Più passa il tempo e più l’Intelligenza Artificiale si dimostra capace, tanto da spaventare diversi professionisti. Le sue abilità di codifica, la generazione di contenuti come podcast e perfino i progressi nella ricerca di fonti affidabili – anche se con lacune evidenti – sono ormai sotto gli occhi di tutti. Ma per quanto l’IA sembri inarrestabile, ci sono ancora settori dove fatica a competere con la mente umana.
Eppure resta un dato di fatto: l’IA, volente o nolente, avrà sempre delle criticità, o almeno avrà bisogno del supporto umano per arrivare dove solo un ragionamento cosciente può portare. Qua ci viene subito in mente le materie umanistiche, come può essere la psicologia o anche solo il pensiero critico che ad oggi rimane il motore del mondo e del cambiamo. Diciamo che l’IA è sempre stata ‘politicamente corretta’ e difficilmente ragiona in maniera anticonvenzionale.
Ma oltre a questo, i ricercatori hanno deciso di metterla sotto esame su una materia che non richiede chissà quale ragionamento profondo. Il risultato? Una precisone che non raggiunge il 50%.

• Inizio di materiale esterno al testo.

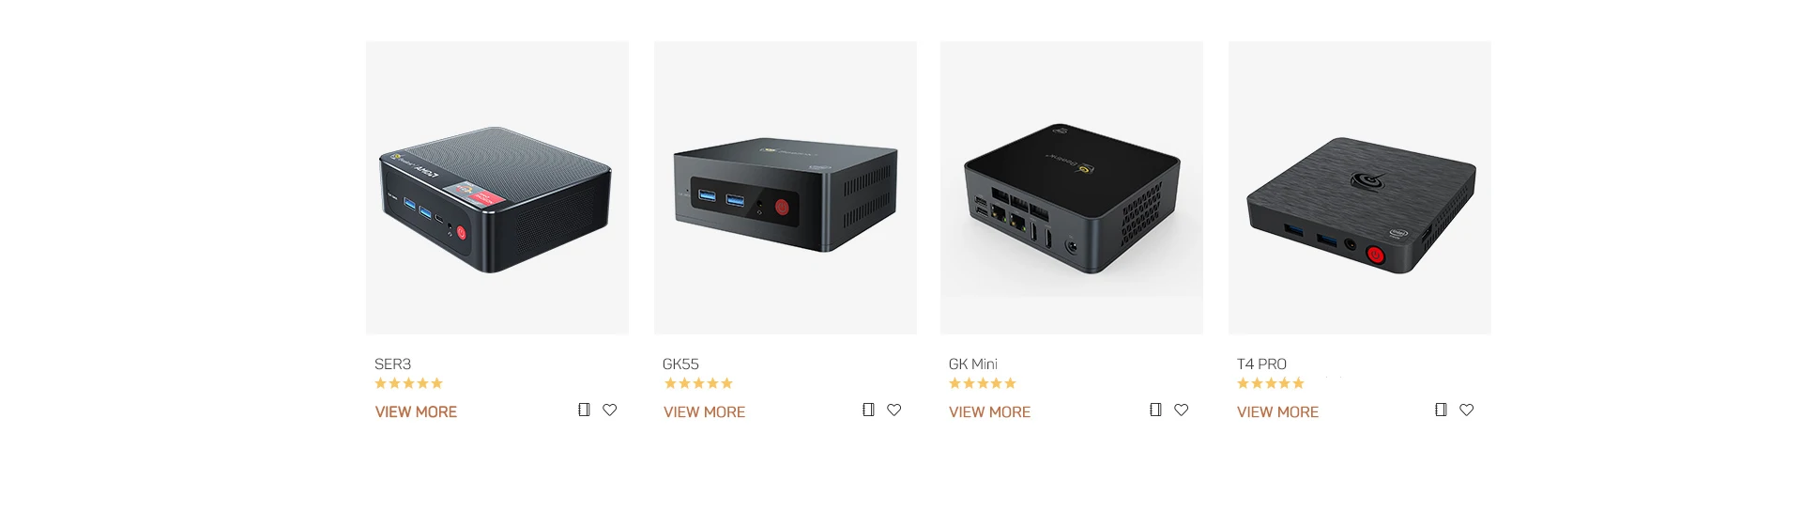Click the compare icon under GK Mini
Screen dimensions: 1802x511
click(1155, 410)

L’intelligenza artificiale, per quanto potente, non è riuscita a superare un test di storia di alto livello. Un team di ricercatori ha creato un benchmark, chiamato Hist-LLM, per valutare tre dei principali modelli linguistici: GPT-4 di OpenAI, Llama di Meta e Gemini di Google. Le risposte sono state confrontate con il database storico Seshat Global History Databank, una risorsa immensa e accurata, ma i risultati sono stati tutt’altro che brillanti.
Il modello migliore, GPT-4 Turbo, ha ottenuto una precisione del 46%, poco più di un’ipotesi casuale. Un esempio? Alla domanda se l’antico Egitto avesse un esercito permanente durante un periodo storico specifico, l’IA ha risposto erroneamente di sì. In realtà, l’Egitto di quel tempo non disponeva di un esercito permanente.

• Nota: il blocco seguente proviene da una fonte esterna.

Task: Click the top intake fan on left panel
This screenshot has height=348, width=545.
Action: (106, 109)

Il problema risiede nella natura stessa dei modelli di intelligenza artificiale. Questi tendono a estrapolare informazioni da dati molto comuni e faticano a gestire argomenti meno noti o dettagli tecnici. Maria del Rio-Chanona, una delle autrici dello studio, ha spiegato che se un’IA sente parlare 100 volte di un dato storico A e solo una volta di un dato C, è più probabile che confonda le informazioni e scelga A.
Gli ambiti di lavoro storico, quindi, sembrano ancora lontani dalla portata dell’IA. Questo non significa che la tecnologia non possa diventare un supporto utile per gli storici in futuro. I ricercatori, infatti, stanno lavorando per migliorare il benchmark includendo domande più complesse e dati da regioni storicamente sottorappresentate.
Ma per ora, chi lavora nell’ambito delle discipline umanistiche può tirare un sospiro di sollievo: l’IA non è ancora in grado di ‘rubare’ il posto a chi riesce a unire logica, intuito e analisi critica. La storia, così come molte altre materie umanistiche, resta saldamente nelle mani dell’essere umano.